К развитию этой концепции приложили старание не только императорские династии, но и большинство ученых, философов и историков далеких эпох, мыслителей, оставивших след в сознании многих поколений китайцев вплоть до наших дней.
Естественно, что многовековое культивирование и насаждение идеи национальной исключительности могло привести и привело к возникновению определенного стереотипа массового сознания. Существенная черта его выражается в чувстве превосходства китайцев над остальным миром, обусловленном не только исторически (то есть теми временами, когда сильная империя расширяла свои границы, облагала данью соседние народы, огнем и мечом подавляла восстания некитайских народов), но также якобы самым совершенным образом правления, мудрой политикой правителей, глубокой философией, высокой моралью и пр.
Пренебрежительное отношение к «варварам» (ко всем некитайцам, в том числе и в границах империи), этнические предрассудки, приверженность к «своим» национальным (в действительности же к самым консервативным, феодальным) традициям обусловили еще одну черту в официальной идеологии и в массовом сознании: «нецивилизованные» народы (то есть все некитайцы) не могут претендовать на самостоятельное существование. «Варвары» могли быть цивилизованы лишь в том случае, если они воспринимали китайскую цивилизацию, иначе говоря, ассимилировались; в этом случае их уже считали китайцами. Даже тогда, когда на китайском троне в результате разрушительных нашествий оказывались иноземные завоеватели, их рассматривали как людей, приобщившихся к китайской цивилизации.
Китай заплатил дорогой ценой за герметическую изоляцию от внешнего мира, за косность и консерватизм господствующего класса, все еще ослепленного манией величия и силы, хотя на пороге страны уже стояли готовые к вторжению европейские державы. Изоляция Китая была разрушена извне агрессивным натиском капитализма. Горечь поражений, следовавших одно за другим после первой «опиумной войны», испытывали различные слои китайского общества. С середины XIX века начался мучительный, унизительный процесс постепенного закабаления страны, потери отдельных атрибутов государственного суверенитета, навязывания системы неравноправных договоров. Этот фактор, действовавший на протяжении 100 лет, безусловно, ускорил рост национального самосознания в Китае, но одновременно он стимулировал и новый прилив националистических настроений в китайском обществе, усилил неприязнь ко всему иностранному, ненависть к иностранцам вообще.

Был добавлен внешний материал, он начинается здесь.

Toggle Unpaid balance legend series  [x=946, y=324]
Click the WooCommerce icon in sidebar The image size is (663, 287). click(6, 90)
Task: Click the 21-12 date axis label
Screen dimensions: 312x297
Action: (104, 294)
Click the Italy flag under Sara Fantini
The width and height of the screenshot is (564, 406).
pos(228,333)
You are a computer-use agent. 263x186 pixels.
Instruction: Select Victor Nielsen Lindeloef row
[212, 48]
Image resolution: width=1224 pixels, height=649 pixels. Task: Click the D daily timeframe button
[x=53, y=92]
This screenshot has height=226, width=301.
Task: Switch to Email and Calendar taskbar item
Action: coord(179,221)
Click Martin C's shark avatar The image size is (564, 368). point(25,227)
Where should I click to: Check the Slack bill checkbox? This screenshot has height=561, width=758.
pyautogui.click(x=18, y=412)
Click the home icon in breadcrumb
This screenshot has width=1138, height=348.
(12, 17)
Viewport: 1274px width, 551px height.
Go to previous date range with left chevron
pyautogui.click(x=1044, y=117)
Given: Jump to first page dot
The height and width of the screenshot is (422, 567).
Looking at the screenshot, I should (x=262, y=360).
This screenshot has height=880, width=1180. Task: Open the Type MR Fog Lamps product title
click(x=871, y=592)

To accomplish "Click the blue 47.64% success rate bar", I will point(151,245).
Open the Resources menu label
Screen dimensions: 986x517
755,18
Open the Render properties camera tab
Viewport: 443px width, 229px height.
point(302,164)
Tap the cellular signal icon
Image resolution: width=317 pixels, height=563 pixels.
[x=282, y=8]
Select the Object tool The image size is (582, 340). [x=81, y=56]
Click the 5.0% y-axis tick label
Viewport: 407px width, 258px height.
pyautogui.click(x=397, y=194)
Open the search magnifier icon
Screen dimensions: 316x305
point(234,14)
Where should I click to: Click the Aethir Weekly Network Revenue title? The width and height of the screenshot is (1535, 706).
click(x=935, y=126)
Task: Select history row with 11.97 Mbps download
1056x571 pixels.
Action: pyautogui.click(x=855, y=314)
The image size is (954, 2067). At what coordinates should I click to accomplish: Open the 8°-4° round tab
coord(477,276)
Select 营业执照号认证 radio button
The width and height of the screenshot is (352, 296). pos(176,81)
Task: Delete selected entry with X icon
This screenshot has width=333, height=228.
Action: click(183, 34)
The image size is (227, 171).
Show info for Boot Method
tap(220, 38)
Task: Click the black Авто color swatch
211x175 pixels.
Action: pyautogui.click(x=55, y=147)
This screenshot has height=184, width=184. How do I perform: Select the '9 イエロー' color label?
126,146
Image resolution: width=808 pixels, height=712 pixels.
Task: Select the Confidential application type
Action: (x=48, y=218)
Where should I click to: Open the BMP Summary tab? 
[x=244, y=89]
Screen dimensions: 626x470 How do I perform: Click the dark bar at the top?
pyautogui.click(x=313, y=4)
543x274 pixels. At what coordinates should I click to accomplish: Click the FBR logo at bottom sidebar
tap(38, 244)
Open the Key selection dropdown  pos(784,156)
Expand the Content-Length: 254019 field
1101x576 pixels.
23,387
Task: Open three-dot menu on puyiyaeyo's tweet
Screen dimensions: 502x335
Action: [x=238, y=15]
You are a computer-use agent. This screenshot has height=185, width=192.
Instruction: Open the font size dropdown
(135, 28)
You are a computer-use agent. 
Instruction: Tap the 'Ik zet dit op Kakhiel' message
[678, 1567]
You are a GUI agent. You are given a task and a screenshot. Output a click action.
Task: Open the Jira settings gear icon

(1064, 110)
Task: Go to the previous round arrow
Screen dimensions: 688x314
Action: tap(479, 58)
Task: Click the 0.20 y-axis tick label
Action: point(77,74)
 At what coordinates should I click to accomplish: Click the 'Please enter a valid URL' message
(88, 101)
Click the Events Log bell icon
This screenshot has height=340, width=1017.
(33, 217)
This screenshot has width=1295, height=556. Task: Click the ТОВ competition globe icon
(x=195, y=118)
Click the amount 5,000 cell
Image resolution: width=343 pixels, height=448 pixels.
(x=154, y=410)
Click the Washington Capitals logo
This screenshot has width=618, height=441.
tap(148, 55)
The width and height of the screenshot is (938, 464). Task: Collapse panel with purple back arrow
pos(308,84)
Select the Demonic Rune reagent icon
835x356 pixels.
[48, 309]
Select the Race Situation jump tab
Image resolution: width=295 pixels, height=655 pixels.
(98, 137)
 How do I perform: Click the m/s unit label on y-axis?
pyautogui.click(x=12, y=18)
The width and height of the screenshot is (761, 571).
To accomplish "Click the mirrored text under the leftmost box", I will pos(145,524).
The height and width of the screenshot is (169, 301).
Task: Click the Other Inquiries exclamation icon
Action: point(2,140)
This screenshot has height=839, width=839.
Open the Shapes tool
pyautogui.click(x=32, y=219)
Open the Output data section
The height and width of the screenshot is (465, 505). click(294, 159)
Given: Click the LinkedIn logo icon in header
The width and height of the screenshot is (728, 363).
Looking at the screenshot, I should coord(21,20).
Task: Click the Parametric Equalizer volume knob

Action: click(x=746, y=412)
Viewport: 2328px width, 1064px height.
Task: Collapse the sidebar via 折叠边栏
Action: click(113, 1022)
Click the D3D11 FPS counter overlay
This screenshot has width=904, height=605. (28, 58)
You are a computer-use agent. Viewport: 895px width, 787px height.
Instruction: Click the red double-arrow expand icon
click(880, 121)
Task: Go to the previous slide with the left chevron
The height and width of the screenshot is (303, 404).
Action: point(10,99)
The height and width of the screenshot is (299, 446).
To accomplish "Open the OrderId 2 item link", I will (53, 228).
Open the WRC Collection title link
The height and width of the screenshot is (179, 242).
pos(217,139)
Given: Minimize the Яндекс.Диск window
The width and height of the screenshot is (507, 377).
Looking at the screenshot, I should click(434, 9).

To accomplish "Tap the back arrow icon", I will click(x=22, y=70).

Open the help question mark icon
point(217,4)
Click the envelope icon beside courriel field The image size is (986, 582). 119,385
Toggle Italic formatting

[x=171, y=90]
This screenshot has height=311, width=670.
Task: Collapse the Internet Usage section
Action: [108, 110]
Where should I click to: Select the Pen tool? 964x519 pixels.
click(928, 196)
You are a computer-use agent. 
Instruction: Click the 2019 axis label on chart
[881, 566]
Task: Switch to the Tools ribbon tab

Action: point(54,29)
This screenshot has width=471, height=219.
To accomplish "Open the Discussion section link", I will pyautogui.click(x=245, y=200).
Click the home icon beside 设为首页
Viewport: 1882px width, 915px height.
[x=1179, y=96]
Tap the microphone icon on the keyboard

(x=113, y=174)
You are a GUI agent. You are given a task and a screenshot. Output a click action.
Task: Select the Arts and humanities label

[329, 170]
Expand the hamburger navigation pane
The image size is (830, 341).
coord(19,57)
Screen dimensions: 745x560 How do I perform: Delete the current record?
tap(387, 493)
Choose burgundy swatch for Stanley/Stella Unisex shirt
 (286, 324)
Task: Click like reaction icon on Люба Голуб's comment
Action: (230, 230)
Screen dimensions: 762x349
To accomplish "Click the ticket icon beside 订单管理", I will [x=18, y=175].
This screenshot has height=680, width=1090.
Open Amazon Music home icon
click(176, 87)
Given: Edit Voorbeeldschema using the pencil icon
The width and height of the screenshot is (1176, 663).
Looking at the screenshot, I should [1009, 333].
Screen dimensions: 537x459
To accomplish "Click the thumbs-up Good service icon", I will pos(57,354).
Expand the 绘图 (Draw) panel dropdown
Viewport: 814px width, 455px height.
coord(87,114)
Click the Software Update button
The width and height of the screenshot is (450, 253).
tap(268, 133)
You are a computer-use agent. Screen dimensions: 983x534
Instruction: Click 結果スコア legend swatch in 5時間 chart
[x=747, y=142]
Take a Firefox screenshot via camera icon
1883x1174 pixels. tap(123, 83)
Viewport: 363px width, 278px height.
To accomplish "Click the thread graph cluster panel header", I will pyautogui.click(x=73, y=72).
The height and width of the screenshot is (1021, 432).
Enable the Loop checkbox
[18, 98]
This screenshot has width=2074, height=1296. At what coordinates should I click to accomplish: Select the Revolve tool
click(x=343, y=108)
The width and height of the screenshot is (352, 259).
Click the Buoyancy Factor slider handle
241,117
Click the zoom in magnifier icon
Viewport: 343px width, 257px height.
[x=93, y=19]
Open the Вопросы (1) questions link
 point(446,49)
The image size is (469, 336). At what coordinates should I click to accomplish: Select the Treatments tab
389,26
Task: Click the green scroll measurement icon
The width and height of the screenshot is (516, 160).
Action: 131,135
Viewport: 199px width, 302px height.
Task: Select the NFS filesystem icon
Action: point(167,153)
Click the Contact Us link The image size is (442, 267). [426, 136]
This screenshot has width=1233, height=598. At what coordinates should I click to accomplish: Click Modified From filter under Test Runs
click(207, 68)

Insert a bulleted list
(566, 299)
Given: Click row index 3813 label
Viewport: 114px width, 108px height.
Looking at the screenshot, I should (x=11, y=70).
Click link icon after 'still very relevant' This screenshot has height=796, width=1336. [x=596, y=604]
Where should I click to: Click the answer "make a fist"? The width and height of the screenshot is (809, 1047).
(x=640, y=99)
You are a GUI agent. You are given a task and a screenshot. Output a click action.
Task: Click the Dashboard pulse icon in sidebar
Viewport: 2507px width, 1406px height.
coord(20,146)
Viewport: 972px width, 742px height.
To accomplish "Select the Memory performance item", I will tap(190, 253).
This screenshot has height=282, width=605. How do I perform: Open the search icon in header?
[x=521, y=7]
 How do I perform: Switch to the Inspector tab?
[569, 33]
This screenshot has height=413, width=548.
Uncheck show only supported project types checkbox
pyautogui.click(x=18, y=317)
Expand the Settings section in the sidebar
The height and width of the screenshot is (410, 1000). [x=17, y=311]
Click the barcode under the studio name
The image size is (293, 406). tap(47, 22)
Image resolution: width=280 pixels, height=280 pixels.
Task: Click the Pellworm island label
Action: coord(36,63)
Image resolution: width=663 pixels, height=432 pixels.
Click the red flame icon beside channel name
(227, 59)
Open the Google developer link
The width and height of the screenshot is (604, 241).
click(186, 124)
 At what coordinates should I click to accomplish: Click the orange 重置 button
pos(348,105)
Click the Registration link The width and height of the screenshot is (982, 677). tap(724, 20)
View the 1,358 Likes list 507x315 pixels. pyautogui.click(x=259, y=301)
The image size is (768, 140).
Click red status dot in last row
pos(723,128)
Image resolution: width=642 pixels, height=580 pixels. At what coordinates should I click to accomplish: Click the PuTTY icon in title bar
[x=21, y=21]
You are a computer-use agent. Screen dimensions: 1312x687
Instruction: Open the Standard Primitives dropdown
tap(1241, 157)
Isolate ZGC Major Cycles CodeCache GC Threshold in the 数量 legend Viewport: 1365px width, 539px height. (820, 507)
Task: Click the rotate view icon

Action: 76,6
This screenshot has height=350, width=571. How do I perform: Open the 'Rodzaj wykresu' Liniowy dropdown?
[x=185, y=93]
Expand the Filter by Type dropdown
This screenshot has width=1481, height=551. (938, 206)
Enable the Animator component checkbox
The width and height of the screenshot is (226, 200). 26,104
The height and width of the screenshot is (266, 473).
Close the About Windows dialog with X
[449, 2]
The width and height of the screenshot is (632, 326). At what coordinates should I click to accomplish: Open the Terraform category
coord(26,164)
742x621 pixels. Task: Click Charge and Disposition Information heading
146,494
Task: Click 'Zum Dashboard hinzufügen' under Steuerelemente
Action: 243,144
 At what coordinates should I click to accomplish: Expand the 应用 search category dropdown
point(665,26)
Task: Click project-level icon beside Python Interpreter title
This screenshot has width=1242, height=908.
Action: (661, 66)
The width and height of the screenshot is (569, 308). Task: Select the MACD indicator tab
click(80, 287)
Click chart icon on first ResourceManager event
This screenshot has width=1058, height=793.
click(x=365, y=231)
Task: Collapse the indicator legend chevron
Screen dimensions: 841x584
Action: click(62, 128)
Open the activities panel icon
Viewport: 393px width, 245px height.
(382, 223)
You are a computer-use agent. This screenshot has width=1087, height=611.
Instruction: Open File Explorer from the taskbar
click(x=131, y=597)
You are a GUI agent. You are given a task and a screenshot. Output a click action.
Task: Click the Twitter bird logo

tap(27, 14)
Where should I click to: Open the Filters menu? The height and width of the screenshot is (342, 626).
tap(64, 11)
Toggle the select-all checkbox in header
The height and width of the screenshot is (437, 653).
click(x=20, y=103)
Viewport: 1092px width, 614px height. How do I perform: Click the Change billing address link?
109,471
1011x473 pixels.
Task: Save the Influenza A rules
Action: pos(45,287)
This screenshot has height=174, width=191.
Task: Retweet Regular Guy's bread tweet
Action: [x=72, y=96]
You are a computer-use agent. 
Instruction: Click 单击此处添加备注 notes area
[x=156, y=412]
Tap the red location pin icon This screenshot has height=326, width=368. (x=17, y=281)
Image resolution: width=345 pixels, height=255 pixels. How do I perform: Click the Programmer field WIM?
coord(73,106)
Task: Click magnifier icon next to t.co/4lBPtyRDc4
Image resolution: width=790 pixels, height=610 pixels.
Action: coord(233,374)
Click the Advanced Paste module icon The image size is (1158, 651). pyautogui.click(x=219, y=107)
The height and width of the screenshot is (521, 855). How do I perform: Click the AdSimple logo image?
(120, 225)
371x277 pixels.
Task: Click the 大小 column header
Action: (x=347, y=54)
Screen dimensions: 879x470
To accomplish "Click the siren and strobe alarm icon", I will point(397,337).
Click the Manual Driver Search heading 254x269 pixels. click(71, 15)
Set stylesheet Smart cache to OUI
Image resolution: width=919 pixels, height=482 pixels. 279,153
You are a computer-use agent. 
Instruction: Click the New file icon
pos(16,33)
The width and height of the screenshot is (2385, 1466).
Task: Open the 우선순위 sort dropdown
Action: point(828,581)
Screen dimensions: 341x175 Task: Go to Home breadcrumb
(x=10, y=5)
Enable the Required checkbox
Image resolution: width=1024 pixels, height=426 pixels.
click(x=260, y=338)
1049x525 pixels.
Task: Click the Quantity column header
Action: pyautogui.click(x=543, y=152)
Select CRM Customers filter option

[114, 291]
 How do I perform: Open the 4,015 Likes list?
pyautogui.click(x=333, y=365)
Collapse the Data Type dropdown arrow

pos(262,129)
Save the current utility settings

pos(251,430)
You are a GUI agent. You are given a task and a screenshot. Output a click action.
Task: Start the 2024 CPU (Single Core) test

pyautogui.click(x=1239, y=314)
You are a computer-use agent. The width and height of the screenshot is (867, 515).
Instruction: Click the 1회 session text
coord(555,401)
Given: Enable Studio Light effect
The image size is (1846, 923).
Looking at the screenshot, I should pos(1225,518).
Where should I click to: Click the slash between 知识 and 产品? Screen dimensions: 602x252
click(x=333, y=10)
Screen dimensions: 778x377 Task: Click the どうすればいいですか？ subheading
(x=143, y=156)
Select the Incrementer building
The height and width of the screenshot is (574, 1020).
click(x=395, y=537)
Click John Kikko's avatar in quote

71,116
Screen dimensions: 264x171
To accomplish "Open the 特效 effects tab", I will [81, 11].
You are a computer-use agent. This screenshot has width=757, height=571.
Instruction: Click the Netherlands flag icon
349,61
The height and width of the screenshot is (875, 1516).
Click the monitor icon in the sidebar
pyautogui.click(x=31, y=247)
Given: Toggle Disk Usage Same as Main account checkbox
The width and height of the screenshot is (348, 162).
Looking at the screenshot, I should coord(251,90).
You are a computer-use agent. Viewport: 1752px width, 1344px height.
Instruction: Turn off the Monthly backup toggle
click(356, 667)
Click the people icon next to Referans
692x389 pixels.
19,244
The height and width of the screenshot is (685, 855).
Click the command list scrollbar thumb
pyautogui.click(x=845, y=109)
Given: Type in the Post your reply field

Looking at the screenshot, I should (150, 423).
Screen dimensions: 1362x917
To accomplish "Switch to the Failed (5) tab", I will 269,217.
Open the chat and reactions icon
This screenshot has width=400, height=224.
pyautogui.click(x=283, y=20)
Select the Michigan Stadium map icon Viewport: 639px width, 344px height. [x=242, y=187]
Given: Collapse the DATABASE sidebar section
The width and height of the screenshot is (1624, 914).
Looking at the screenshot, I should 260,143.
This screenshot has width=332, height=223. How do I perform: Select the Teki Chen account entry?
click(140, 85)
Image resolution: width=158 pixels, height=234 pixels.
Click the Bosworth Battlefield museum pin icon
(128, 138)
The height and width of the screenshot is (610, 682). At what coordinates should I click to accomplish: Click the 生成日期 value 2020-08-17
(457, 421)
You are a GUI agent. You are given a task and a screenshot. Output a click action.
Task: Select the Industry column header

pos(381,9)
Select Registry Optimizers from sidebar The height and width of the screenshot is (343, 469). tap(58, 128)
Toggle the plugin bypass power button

В связи с этим один из основателей КПК, профессор Ли Да-чжао, писал: «Крестьяне не знают, что такое империализм, но знают иностранцев, которые его олицетворяют. Наша задача — разъяснить им природу империализма, угнетающего Китай и эксплуатирующего китайское крестьянство, направить против него их гнев. Это даст возможность постепенно преодолевать узконационалистическое сознание крестьян и поможет им понять, что рабоче-крестьянские революционные массы мира — их друзья» [1] Ли Да-чжао. Избранные статьи и речи. М., «Наука», 1965, с. 287.
.
Исторически сложилось так, что в Китае прогрессивная антиимпериалистическая борьба до начала XX века (сами участники сознавали ее как борьбу антииностранную, как борьбу с «заморскими чертями») сопровождалась усилением национализма, возбуждаемого стремлением к освобождению от зависимости, к свержению прогнившей Цинской династии. Зародившийся в Китае в последней четверти XIX века буржуазный национализм, кстати, прямо связывал ограбление и угнетение страны иностранцами с правлением Цинской (маньчжурской по происхождению) династии. В публицистике, в политических памфлетах деятелей конституционно-реформаторского и буржуазно-революционного движений маньчжуров сравнивали с табуном диких коней, вытоптавших цветущую землю Китая, разоривших его культуру и искусство и сделавших его беспомощным перед лицом врагов.
Националистические теории реформаторов и буржуазных революционеров наряду с исторически прогрессивными чертами впитали в себя и основные компоненты китайского феодального национализма с его проповедью национальной исключительности и превосходства, великодержавным шовинизмом.
Таким образом, буржуазный национализм в Китае (а позднее и мелкобуржуазный) с самого начала даже в тот ограниченный период, когда он объективно должен был сыграть прогрессивную роль, нес заряд реакционных идей «китаецентризма». Причем на практике чаще всего случалось так, что эти стороны национализма одновременно сосуществовали в идейно-политической платформе той или иной оппозиционной группы, более того, в сознании того или иного деятеля зачастую причудливо переплетались патриотические, свободолюбивые настроения с типично феодально-конфуцианскими представлениями об избранности китайской нации и т. п.